Understanding Lasers, Light Sources, and Other Energy-Based Technology

Characteristics of Light

Light is a form of energy that is made up of photons. Photons are particles that travel in space as electromagnetic waves. Photons will eventually come into contact with atoms, which exist in nature in their lowest state of energy, the “ground state.” When atoms absorb photons, they are propelled into higher energy states because their orbiting electrons are displaced further from the nucleus. When photons stop hitting atoms, the atoms instantaneously fall back toward their ground states, and in so doing, release energy in the form of photons. The process of energy transfer from energized atoms back to their resting states via the emission of photons is called electromagnetic radiation. It was originally described by Albert Einstein in “The Quantum Theory of Radiation.”

Electromagnetic Spectrum

The photons that are released as electromagnetic radiation move at a specific wavelength and frequency based on properties of the emitting atom. The electromagnetic spectrum is the range of frequencies at which photons travel in nature ( Fig. 1.1 ). It encompasses low-frequency radio waves, visible light, ultraviolet radiation, and high-frequency gamma rays.

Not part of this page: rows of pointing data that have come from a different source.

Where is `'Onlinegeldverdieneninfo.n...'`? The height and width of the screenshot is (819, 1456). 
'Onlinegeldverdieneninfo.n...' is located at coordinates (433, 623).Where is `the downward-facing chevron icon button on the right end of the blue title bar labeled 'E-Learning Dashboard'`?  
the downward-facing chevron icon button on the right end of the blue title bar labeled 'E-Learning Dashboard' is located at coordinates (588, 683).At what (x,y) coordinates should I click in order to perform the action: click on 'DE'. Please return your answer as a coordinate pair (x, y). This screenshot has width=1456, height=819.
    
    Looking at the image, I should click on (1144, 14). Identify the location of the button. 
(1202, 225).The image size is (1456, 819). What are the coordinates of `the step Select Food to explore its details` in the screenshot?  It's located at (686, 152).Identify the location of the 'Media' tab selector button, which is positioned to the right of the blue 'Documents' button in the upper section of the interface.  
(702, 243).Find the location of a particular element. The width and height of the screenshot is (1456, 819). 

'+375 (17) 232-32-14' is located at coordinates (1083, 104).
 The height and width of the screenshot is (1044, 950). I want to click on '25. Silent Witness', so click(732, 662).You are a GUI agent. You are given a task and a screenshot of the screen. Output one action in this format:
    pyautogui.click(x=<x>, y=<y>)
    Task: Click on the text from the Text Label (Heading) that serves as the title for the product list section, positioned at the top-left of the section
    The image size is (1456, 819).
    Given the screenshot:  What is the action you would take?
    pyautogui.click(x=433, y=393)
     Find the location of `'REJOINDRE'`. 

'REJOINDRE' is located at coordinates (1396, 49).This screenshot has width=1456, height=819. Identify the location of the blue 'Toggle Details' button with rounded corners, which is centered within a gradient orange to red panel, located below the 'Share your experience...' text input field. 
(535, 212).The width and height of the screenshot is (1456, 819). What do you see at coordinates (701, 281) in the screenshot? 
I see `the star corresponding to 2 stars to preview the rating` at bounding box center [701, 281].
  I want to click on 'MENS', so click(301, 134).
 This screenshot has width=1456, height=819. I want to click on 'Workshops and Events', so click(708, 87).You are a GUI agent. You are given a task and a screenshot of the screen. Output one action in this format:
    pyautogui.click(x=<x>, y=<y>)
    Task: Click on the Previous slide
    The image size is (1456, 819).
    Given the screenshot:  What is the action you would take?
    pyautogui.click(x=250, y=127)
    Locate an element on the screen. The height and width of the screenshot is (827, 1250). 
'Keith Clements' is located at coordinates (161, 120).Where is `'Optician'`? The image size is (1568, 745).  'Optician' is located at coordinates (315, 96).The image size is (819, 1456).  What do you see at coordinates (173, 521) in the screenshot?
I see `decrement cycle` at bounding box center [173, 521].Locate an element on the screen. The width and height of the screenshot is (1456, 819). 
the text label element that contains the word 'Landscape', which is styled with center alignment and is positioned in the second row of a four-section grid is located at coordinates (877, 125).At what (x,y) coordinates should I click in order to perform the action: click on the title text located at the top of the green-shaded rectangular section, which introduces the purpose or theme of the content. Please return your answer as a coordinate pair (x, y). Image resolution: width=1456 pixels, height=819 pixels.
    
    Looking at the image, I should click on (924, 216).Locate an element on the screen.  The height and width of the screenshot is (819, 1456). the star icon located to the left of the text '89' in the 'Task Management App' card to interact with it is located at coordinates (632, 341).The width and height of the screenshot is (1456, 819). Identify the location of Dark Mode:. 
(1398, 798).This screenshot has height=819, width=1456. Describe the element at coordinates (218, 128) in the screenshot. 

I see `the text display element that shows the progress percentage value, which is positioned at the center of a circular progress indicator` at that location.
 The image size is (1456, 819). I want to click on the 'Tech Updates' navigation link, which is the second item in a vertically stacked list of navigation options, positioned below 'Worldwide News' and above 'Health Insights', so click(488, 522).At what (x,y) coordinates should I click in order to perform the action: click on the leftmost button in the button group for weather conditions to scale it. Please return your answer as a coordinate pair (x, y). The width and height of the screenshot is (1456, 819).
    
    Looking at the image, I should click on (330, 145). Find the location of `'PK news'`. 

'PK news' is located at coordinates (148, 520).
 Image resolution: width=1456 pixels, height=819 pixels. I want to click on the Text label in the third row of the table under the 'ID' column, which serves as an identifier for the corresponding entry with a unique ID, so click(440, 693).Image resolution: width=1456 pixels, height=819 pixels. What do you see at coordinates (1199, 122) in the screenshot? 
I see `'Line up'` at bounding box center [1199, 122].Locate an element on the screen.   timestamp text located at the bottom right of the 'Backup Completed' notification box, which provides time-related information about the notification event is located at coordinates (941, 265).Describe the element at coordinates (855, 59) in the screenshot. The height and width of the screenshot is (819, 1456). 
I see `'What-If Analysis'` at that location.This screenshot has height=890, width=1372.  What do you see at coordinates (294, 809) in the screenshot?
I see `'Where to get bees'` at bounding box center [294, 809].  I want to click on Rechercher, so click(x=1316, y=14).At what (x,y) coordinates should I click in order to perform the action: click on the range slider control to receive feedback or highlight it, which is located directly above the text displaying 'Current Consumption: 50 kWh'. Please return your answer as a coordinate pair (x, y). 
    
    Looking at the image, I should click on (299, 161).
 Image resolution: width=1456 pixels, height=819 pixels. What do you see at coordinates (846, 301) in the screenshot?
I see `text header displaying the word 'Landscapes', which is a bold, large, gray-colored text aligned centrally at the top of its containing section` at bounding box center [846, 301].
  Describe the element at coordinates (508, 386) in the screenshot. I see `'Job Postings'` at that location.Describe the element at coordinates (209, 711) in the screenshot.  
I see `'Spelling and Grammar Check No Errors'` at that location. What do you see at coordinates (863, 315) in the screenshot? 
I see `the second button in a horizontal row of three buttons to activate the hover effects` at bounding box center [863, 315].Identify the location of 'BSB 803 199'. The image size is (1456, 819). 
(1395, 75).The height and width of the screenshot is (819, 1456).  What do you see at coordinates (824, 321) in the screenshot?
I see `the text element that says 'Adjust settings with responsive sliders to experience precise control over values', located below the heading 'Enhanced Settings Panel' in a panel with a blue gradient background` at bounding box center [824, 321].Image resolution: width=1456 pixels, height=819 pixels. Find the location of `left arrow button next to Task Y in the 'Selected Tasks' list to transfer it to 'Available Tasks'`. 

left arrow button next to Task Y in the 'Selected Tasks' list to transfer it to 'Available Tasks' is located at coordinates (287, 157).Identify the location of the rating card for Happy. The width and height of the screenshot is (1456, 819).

Light, composed of a stream of photons, travels at a constant velocity “the speed of light” in a vacuum. The speed of light is a product of wavelength and frequency (c = λ xƒ). Since the speed of light is constant, the energy of the photon is proportional to its frequency and inversely proportional to its wavelength. Therefore, high energy photons have higher frequencies and lower wavelengths. Lasers take advantage of the different properties of photon frequencies and wavelengths to treat a wide variety of dermatologic diseases.

Lasers

Laser is an acronym that stands for Light Amplification by Stimulated Emission of Radiation . A laser is comprised of an energy source and an optical resonator. The energy source, which may be an electrical current, flashlamp, or a second laser, functions to excite atoms within the optical resonator into high energy states. The optical resonator contains a medium (gas, liquid, solid, or crystal) that provides the source of atoms ( Fig. 1.2 ). The medium determines the wavelength of the photons that are emitted as electromagnetic radiation. Lasers often take the names of the specific medium they contain: Neodymium-doped: Yttrium Aluminium Garnet (Nd:YAG), Ruby, carbon dioxide (CO ₂ ), etc.

The medium is enclosed in a tube between two parallel mirrors, one that is completely reflective and one that is semi-transparent. The energy source fires photons at the atoms in the medium which displaces their electrons further from the nuclei and brings them to higher energy levels. Atoms then emit photons of a specific wavelength when the atoms fall back into their ground states. If an emitted photon collides with an atom already in the excited state, another photon of the same wavelength will be emitted. This chain reaction leads to photons of the same wavelength bouncing off the walls and reflective mirror in the optical resonator until they are in parallel with the semi-transparent mirror. The semi-transparent mirror acts as a filter to emit only photons of a specific wavelength that are traveling in the same phase and direction. The exiting stream of photons is known as the laser beam.

Properties of Laser Light

Laser light is unique because it is monochromatic, which means that the stream of photons is composed of a single wavelength of light. This differs from other light sources, such as sunlight, light bulbs, and intense pulsed light, which emit photons with many different wavelengths. Monochromaticity carries great therapeutic importance because it allows for laser light to target specific compounds in the skin.

Laser light is also coherent and collimated ( Fig. 1.3 ). Coherence is the state in which photons travel together in both time and space, while collimation is the state in which photons travel in parallel to one another. Coherent and collimated light is able to travel longer distances without significant divergence or loss of intensity. In this manner, lasers are able to treat spot sizes that are near-equivalent to the wavelength of light.

Intense Pulsed Light (IPL)

Lasers are unique in that they are monochromatic. Intense pulsed light (IPL) devices are not lasers— they are light sources that produce electromagnetic radiation that spans a range of wavelengths, approximately 500–1200 nanometers (nm). Different filters are inserted into the IPL device to allow for a more specific range of wavelengths. A specific filter permits light of that wavelength and longer wavelengths to pass through. For example, a 560 nm filter permits light with wavelengths 560 nm and above to exit the device.